• TO DO:
In the records below, count every line that contains the word "agent" and report only the total.

PROVIDED ENTRIES Block Start

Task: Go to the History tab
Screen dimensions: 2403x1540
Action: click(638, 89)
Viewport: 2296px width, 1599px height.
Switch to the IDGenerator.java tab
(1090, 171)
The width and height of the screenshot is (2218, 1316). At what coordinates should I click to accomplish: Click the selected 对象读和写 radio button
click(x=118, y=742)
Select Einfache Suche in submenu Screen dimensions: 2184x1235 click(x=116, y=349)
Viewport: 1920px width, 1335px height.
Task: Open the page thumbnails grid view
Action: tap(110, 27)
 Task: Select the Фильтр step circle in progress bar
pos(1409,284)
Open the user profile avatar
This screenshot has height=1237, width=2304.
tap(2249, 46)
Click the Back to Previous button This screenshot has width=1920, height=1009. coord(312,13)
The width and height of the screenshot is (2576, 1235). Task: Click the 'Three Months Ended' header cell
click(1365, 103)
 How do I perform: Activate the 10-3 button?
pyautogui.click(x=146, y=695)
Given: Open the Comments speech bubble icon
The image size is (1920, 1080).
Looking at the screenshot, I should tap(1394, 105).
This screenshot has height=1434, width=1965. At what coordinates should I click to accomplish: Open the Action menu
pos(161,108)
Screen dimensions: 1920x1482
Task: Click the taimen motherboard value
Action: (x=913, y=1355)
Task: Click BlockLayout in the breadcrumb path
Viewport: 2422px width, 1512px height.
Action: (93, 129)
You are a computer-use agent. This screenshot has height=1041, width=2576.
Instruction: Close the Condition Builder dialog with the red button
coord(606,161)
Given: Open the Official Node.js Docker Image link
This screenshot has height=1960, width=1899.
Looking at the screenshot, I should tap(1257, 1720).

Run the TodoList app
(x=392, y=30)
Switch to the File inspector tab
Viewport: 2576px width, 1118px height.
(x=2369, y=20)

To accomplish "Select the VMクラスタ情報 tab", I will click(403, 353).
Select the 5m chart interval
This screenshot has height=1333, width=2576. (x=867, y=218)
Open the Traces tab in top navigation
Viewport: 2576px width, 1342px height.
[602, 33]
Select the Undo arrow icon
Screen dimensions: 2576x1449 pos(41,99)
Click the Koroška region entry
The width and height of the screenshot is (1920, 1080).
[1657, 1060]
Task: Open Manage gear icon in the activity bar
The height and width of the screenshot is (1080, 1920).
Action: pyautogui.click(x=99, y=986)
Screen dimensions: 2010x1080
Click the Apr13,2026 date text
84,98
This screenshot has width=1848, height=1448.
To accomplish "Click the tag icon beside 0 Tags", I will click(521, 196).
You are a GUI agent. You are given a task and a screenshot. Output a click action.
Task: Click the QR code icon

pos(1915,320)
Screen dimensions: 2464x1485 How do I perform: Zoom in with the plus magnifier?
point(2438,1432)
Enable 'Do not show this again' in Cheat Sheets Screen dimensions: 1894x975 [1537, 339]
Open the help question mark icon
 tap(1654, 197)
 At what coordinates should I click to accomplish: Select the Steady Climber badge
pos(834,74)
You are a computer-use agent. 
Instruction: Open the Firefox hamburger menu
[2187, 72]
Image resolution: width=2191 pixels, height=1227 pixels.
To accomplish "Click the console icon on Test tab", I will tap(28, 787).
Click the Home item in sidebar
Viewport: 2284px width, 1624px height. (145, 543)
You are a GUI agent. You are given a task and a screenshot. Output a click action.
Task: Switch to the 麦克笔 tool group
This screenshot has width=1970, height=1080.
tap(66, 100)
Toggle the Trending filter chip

PROVIDED ENTRIES Block End

• FINISHED TASK:
4